## Document section
-=-=-=-=-

I was extremely sensitive to breathing with the CPAP pressure when I started my therapy last winter.

I would recommend that you experiment with finding a pressure that's comfortable enough for you that you can sleep with it, and then keep the pressure there for at least a couple of weeks.

I would also look for whatever setting your machine has that controls exhale pressure/pressure relief/ and see where that is set. The right setting for that can also make a big difference in feeling comfortable breathing out against the pressure when you are getting used to the machine.

SleepyHead is a great tool. It does take some time, though, to figure out how to use it and what all the acronyms and definitions are.

I think it's possible that you may find that you have to lower your pressure below what's necessary to get good therapy for a short period of time so that you can get used to breathing with pressure.

-=-=-=-=-

## Dataset records
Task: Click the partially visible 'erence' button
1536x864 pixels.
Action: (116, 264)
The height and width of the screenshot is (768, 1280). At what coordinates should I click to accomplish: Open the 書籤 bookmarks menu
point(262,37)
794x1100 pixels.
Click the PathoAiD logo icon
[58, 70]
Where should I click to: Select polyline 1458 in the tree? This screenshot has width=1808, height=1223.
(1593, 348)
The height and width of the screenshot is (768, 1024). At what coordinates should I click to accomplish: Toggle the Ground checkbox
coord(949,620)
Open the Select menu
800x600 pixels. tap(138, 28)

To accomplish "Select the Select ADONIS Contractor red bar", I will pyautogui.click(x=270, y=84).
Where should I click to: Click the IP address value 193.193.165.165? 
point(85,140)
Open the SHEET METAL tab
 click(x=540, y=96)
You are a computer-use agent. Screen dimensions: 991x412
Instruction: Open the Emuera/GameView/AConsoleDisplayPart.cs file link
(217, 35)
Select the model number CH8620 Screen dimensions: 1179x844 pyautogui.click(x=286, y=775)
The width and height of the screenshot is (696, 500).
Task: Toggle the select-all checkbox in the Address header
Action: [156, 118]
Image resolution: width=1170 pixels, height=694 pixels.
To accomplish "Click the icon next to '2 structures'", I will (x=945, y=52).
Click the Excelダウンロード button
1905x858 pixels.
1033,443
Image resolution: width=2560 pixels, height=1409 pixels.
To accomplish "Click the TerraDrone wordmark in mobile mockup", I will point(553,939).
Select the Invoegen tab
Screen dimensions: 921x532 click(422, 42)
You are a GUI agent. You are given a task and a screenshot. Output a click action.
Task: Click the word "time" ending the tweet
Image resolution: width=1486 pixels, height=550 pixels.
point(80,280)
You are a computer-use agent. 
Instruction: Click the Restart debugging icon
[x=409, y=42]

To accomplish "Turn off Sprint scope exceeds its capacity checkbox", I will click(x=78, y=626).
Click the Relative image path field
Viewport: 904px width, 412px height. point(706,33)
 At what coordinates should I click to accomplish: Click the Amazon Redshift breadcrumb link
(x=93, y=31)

-=-=-=-=-

## Parts of the exercise
A. Translate this sentence from the CPAP advice into Spanish: "I would recommend that you experiment with finding a pressure that's comfortable enough for you that you can sleep with it, and then keep the pressure there for at least a couple of weeks."
B. Condense the paragraph of the CPAP advice that begins "I would also look for whatever setting" into a single shorter sentence that keeps its main points.
C. Write a continuation of the CPAP advice, picking up after its final sentence.

## Responses by task
A. Te recomendaría que experimentes hasta encontrar una presión lo bastante cómoda como para poder dormir con ella, y que luego mantengas la presión en ese nivel durante al menos un par de semanas.

B. Find and check your machine's exhale pressure or pressure relief setting, since the right level can make breathing out against the pressure much more comfortable while you get used to the machine.

C.
It's pretty common to take off the mask during the early stages of therapy. I took mine off a few times even after I'd been using the therapy for as long as two months.

I got a new, more comfortable mask last week. First night, I took it off. I really think that we have to get used to the feel of our particular mask on our face and to breathing with the pressure from the machine.

Until we do, sometimes we're going to take off the mask in our sleep. If it happens frequently, to me that may mean there's a comfort issue that needs to be solved.

For now, get ready for some problem solving and summon up all your patience. Things do get much, much easier but it will likely take some experimenting on your part.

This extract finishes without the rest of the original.